TEXT PASSAGE =
****************

From the above numbers, it results that BufferPool always outperform the hashmap buffer pool and the solution without a pool:

Single thread

If the buffer is not sent to another context BufferPool is 1.4 times faster than no pool and 4.3 time faster than the hashmap pool and 5.7 times slower than max efficiency.

Multi threads

If the buffer is sent to other contexts BufferPool is 4 times faster than no pool, 0.6 times faster than the hashmap pool and 1.8 times slower than max efficiency.

****************

DATASET EXTRACT =
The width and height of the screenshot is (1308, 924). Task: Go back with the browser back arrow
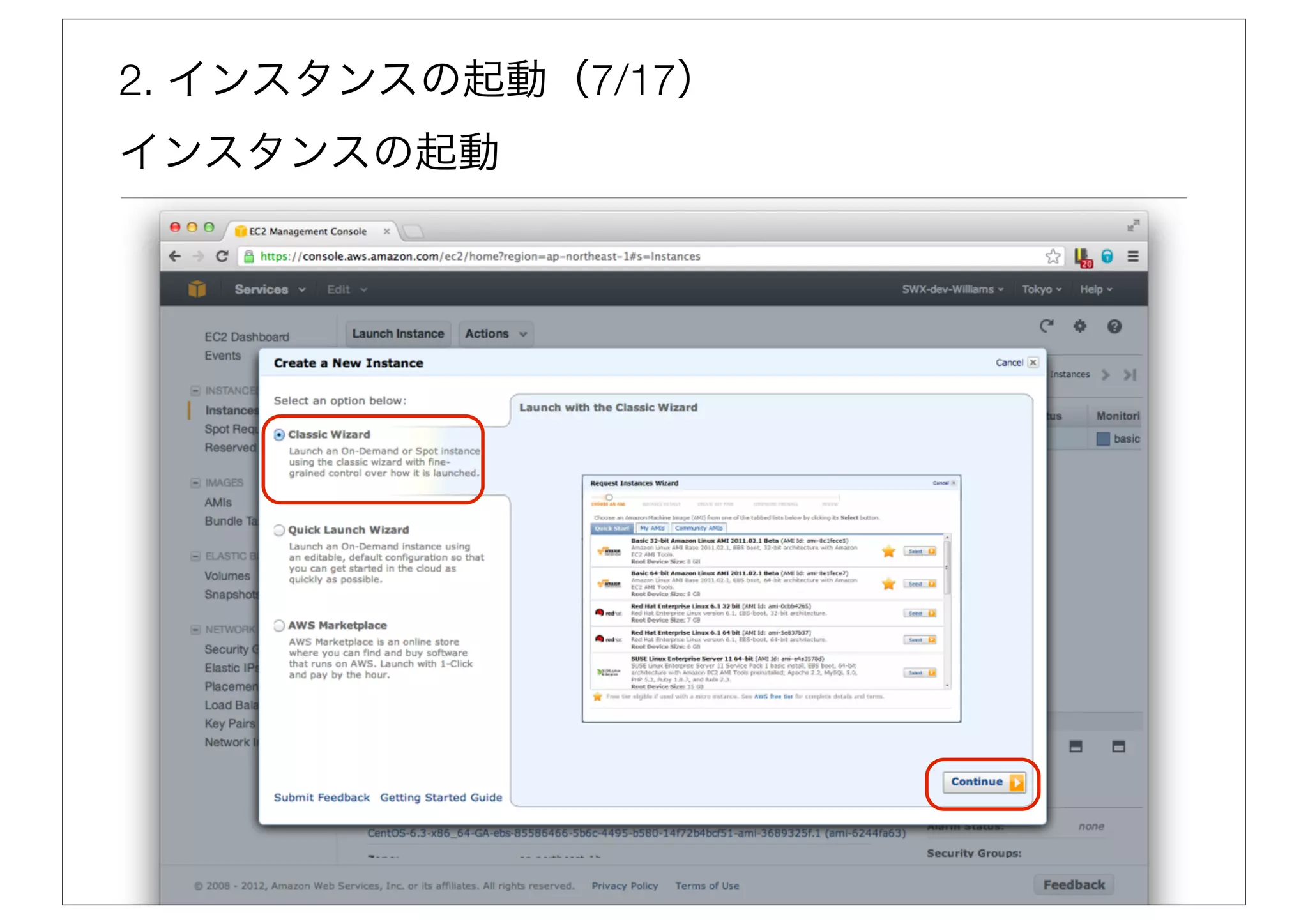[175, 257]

****************

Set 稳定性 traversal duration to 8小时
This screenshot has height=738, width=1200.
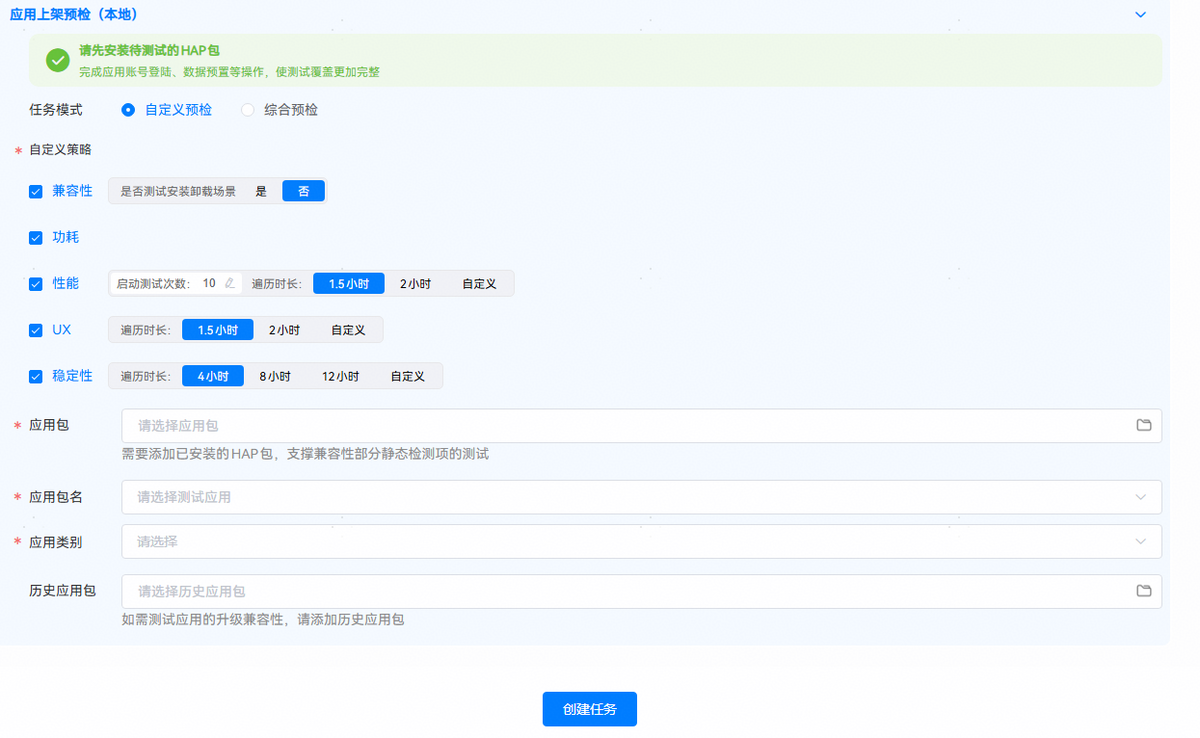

****************

WHAT TO DO =
(1) According to the buffer pool comparison text, how many times faster than no pool is BufferPool when the buffer is sent to other contexts?
(2) Extend the buffer pool comparison text by a few sentences, picking up after its final sentence.

ANSWERS IN ORDER =
(1) 4 times faster.

(2)
Fuzzy tests

Install cargo fuzz with cargo install cargo-fuzz

Then do cd ./fuzz

Run them with cargo fuzz run slower -- -rss_limit_mb=5000000000 and cargo fuzz run faster -- -rss_limit_mb=5000000000

BufferPool is fuzzy tested with cargo fuzzy. The test checks if slices created by BufferPool still contain the same bytes contained at creation time after a random amount of time and after been sent to other threads. There are 2 fuzzy test, the first (faster) it map a smaller input space to test the most likely inputs, the second (slower) it have a bigger input space to pick "all" the corner case. The slower also forces the buffer to be sent to different cores. I run both for several hours without crashes.

The test must be run with -rss_limit_mb=5000000000 cause they check BufferPool with capacities from 0 to 2^32.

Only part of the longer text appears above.